--- Goal of the exercise ---
Among the lines below, restate word for word only those from the line with "The image size is (1180, 514)." through the line with "Given: Open notifications bell icon", with both end lines kept.
++++ Provided material ++++
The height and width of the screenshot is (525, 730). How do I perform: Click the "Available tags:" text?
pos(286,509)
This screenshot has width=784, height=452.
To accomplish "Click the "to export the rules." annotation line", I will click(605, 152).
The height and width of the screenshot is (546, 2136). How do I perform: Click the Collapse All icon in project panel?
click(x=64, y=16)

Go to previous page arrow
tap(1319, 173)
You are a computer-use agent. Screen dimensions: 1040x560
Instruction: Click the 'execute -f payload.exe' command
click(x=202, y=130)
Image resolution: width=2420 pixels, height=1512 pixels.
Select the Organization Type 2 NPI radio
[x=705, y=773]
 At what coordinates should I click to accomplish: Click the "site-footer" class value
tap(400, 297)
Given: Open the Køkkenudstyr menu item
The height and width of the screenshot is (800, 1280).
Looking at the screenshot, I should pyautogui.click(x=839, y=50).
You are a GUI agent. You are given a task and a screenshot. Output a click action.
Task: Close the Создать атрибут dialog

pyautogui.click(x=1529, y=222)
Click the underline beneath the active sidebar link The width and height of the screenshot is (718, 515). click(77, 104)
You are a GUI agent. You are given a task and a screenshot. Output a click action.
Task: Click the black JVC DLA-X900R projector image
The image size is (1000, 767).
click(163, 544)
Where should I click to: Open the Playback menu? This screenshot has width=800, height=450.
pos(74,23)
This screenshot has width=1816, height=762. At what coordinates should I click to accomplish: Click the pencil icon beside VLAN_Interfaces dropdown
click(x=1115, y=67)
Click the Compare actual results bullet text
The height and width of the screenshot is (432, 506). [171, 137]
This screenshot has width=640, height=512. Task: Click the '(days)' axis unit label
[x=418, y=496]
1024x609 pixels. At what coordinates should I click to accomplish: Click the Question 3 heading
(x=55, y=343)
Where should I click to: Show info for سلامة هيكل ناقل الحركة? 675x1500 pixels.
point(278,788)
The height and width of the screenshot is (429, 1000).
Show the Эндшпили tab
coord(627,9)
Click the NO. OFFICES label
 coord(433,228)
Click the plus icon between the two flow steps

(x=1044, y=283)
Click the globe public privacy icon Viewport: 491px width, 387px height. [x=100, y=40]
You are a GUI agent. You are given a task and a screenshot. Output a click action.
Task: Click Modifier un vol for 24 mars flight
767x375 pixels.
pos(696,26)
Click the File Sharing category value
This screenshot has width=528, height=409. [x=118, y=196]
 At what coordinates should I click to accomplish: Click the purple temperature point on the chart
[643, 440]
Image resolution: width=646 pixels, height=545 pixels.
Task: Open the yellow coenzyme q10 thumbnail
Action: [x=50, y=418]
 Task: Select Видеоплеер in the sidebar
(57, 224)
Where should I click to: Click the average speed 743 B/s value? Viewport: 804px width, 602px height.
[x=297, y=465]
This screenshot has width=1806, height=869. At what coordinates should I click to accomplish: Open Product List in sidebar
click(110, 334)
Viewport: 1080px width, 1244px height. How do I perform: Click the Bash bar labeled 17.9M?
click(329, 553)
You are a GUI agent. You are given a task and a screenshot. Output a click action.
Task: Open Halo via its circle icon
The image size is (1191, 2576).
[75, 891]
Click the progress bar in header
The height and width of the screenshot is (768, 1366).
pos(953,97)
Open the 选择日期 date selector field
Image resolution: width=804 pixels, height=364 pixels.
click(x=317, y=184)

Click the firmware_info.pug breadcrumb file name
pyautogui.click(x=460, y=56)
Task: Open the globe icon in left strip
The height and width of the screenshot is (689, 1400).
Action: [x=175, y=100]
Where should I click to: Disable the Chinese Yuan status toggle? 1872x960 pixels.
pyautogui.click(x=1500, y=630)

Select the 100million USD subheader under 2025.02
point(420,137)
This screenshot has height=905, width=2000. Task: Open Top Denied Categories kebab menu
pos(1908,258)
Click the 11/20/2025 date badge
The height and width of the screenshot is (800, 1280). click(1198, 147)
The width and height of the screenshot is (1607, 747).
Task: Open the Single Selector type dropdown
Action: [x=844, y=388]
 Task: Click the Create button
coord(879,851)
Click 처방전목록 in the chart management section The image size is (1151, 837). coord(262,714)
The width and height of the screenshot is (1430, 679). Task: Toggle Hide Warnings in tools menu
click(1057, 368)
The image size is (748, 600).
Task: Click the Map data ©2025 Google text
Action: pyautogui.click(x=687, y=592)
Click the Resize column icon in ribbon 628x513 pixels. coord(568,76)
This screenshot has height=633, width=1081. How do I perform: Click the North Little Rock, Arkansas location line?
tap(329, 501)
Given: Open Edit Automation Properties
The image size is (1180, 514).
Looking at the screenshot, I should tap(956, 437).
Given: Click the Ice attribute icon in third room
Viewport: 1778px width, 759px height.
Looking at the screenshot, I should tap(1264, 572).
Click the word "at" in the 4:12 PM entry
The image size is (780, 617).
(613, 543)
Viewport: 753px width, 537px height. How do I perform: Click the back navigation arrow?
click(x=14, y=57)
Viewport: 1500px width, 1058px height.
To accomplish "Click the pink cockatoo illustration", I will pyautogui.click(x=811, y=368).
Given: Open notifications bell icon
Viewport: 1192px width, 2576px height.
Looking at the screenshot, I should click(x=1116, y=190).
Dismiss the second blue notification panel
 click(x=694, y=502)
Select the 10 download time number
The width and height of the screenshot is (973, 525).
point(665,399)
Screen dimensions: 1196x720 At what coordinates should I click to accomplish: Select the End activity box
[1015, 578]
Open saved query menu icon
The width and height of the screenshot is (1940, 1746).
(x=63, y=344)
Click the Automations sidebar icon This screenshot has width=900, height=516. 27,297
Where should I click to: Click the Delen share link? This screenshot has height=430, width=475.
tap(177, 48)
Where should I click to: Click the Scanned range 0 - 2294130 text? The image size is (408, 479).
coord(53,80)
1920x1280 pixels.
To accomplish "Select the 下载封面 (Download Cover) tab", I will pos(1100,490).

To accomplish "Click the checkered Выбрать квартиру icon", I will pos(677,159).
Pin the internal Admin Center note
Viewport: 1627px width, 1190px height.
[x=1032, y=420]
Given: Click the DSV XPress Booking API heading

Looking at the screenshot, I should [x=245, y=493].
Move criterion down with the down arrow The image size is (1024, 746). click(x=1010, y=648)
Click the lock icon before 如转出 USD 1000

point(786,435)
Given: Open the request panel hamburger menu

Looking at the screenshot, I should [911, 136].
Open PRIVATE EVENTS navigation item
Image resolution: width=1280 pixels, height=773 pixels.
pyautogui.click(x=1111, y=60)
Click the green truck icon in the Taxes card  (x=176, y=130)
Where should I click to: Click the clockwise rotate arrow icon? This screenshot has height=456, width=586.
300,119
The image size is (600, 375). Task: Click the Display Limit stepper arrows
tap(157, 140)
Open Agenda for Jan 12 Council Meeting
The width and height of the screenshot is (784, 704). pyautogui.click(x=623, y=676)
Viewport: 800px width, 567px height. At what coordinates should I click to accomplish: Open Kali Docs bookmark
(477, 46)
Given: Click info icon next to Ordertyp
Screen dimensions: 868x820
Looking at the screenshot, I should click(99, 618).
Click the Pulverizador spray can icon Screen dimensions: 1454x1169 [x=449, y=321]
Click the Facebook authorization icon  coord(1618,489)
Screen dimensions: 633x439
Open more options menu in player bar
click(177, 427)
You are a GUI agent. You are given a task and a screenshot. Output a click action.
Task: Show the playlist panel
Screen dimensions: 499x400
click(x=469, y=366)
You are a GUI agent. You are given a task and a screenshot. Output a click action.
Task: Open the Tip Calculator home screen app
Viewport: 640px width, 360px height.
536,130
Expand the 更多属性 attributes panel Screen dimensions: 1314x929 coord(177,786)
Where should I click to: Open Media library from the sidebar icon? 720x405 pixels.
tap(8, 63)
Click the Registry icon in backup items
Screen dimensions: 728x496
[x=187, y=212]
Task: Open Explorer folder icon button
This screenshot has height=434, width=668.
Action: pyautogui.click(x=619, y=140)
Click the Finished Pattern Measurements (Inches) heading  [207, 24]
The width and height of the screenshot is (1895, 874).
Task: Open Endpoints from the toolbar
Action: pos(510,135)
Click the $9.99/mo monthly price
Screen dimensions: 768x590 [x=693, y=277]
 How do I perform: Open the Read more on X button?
++++
--- Output of the task ---
The image size is (1180, 514).
Looking at the screenshot, I should tap(956, 437).
Given: Click the Ice attribute icon in third room
Viewport: 1778px width, 759px height.
Looking at the screenshot, I should tap(1264, 572).
Click the word "at" in the 4:12 PM entry
The image size is (780, 617).
(613, 543)
Viewport: 753px width, 537px height. How do I perform: Click the back navigation arrow?
click(x=14, y=57)
Viewport: 1500px width, 1058px height.
To accomplish "Click the pink cockatoo illustration", I will pyautogui.click(x=811, y=368).
Given: Open notifications bell icon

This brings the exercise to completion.